龍谷 2009 No.67

RYUKOKU SPORTS│ボマグール・ハッサン選手

 

「外出はあまりしません。日本人の友達と一緒に音楽を聴いたり、インターネットしたり、室内で過ごすことが多いですね。走る時間になると走りに行きます」。
アスリートらしく、ハッサン選手の毎日は、走ることが中心。「課外活動を言い訳にしたくないので、レポートも手は抜きません。
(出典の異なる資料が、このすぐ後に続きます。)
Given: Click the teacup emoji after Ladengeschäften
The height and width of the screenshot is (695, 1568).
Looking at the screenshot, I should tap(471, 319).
授業は仏教が興味深いですね」と、勉強と課外活動を上手く両立させている。


「新しい事をやってみたい」
チャレンジャー精神が来日のきっかけ


 早朝、くいな橋を南へと、鴨川沿いを走るアスリートを見かけたら、それはハッサン選手かもしれない。アフリカの北西端モロッコから来日して7年。2009年夏にはユニバーシアード大会において見事5000メートルのモロッコ代表に選ばれるなど、はるか遠い異国の地で、彼はアスリートとしての道をひた走っている。
 小さい頃から、足の速さには自信があったハッサン選手。小学校時代、優勝できると見越していた地元の大会で4位に終わり、悔しい思いをしたことが本格的に陸上を始めるきっかけになった。元オリンピック代表の陸上部監督の指導のもと頭角を現し、中学3年生の頃には、3000メートルでモロッコ全体の4位になっていた。
 来日のきっかけは、モロッコの監督と交流があった西出監督(現龍谷大学陸上競技部監督、当時京都外大西高等学校陸上競技部監督)に「日本で練習しないか」と、声をかけられたことによる。日本と言えば、経済大国であること、地理の授業で位置を習った事くらいの認識だったが、「新しいことに挑戦してみたい」という気持ちがハッサン選手を動かした。
 高校生活は休日返上で部活に励み、インターハイで数々の成績を残した。その実力が買われ、卒業後はトヨタ自動車九州陸上競技部へ所属するも、タイム更新へのプレッシャーから自身の走りに迷いが生じ、走る目的をもう一度見つめ直そうと、退部。帰国の意思を固めていた時に、再び西出監督の誘いを受け、龍谷大学留学生別科、短期大学部へと進んだ。
 「安心して自分のやれる走りをやりたかった。京都は私にとって故郷みたいな存在。特に、西出監督は高校時代から指導してくれた人。練習メニューも割と自由に任せてもらっています」。

練習は辛い・・だけど
勝利の瞬間は素晴らしい


 ユニバーシアード大会は彼にとって初めての国際舞台。モロッコ代表も初めての経験だ。
 「選ばれた時は、本当にうれしかったですね。結果は17位と悔しいものになりましたが、オリンピックと同じような国際大会を経験できたことは大きい」。
 もともと、「悔しさ」が彼の陸上を始めるきっかけだ。今はその悔しさの根本をいかに理詰めに考えて、練習に活かしてゆくかに重きを置く。
 「負けるのは、自分のせいです。何が足りないか?何を忘れているか?それをつきつめて、練習につなげてゆく。陸上の場合、結果を少し上げるにしても、大変な練習が必要です。体を絞って食事を取って走ってと、毎日の生活の中の、小さな積み重ねから結果が生まれてくる。少しでも手を抜けば全てが無駄になる」。
 2007年4月29日宮崎県延岡市でおこなわれた5000メートルの競技で、ハッサン選手は北京五輪金メダリストのワンジル選手とともに走った。結果は4位だったが、後半に数人を抜くという、納得の走りができた試合だった。日々の練習は厳しくても「強くなりたい」「勝ちたい」「もっと走りたい」と思わせる、原動力でもある。
 「優勝した時に、今までの辛い練習は全て忘れる。わずかな瞬間ですけど、素晴らしい。その瞬間をめざして、これからも走り続けたい」。